--- Alıntı Metin ---
== == ==

Bu konuda karar vermek ve bir fikir oluşturmak için henüz çok erken...Ancak birkaç noktayı hatırlatmakta yarar var ve bunların en önemlisi sanki Eurolegue parası olanı kayıran ama FİBA böyle değil gibi bir hava oluşmuş...FİBA Milli turnuvalarda bile , wildcardları başka bir kritere bakmadan para veren ülkeye veren bir organizasyon...Turnuva, FİBA'ya geçerse durum değişecek gibi bir hava oluşmasın, FİBA'da daha da beter olur..Çünkü, Eurolegue'in nihai bir Euro NBA kurma hayali varken, FİBA sadece paranın peşinde bu bilinmesi gereken en önemli nokta...BU durum futbol şampiyonlar liginle kıyasalanamaz çünkü gelirler ve gelir dinamikleri çok farklı..Geniş zamanda daha detaylı olarak paylaşırız...

== == ==

--- Veri Bloğu ---
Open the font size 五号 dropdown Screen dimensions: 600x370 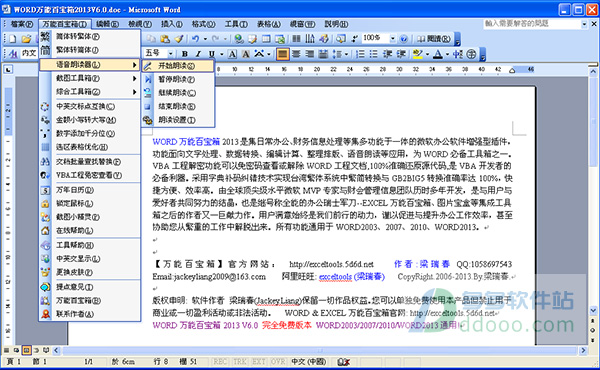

== == ==

--- Alıştırmalar ---
1. Euroleague ile FİBA hakkındaki alıntı metinde adı geçen lig ve organizasyonları sıralayın.
2. Euroleague ile FİBA hakkındaki alıntı metne göre FİBA, milli turnuvalarda wildcardları hangi ülkelere veriyor?
3. Euroleague ile FİBA hakkındaki alıntı metni, son cümlesinden itibaren kaldığı yerden sürdürün.
Satırların bu çalışmayla hiçbir ilgisi yoktur.

--- Yanıt Listesi ---
1. Eurolegue, FİBA, Euro NBA, futbol şampiyonlar ligi

2. Başka bir kritere bakmadan para veren ülkelere veriyor.

3.
İkinci en önemli nokta, Eurolegue takımlarından en az 2-3 tanesini çalınmadan turnuva ilgi çekmez, gelirleri minimum seviyede olur ve ikinci sene düzenlenmesi bile çok zor...Peki çalması mümkün mü ? Biraz zor çünkü bildiğiniz gibi Eurolegue ortakları takımlar ve hatta bildiğim kadarıyla VTB'nin bile küçük bir hissesi var ...Bu ekonomik ve idari tüm kararların takımlara ait olduğu ve hatta takımlara dağıtılan gelirlerden hariç şirket gelirlerinden dahi kazançları olduğu anlamına geliyor...Şimdi bu takımlar neden %50'si Fİba'ya geri kalanıda ülke federasyonlarına ait bir turnuvaya katılsınlar...Gelirlerinde çok büyük bir artış olmadığı sürece bu mümkün değil...Birde üstüne Lisans hakları ile ilgili FİBA'nın ortaya koyduğu net birşeyde yok..

Bunlar işin organisazyon boyutuna ilişkin birkaç nokta..Konuşulacak çok fazla şey var bu konuda da ..Gelişmeler oldukça konuşuruz...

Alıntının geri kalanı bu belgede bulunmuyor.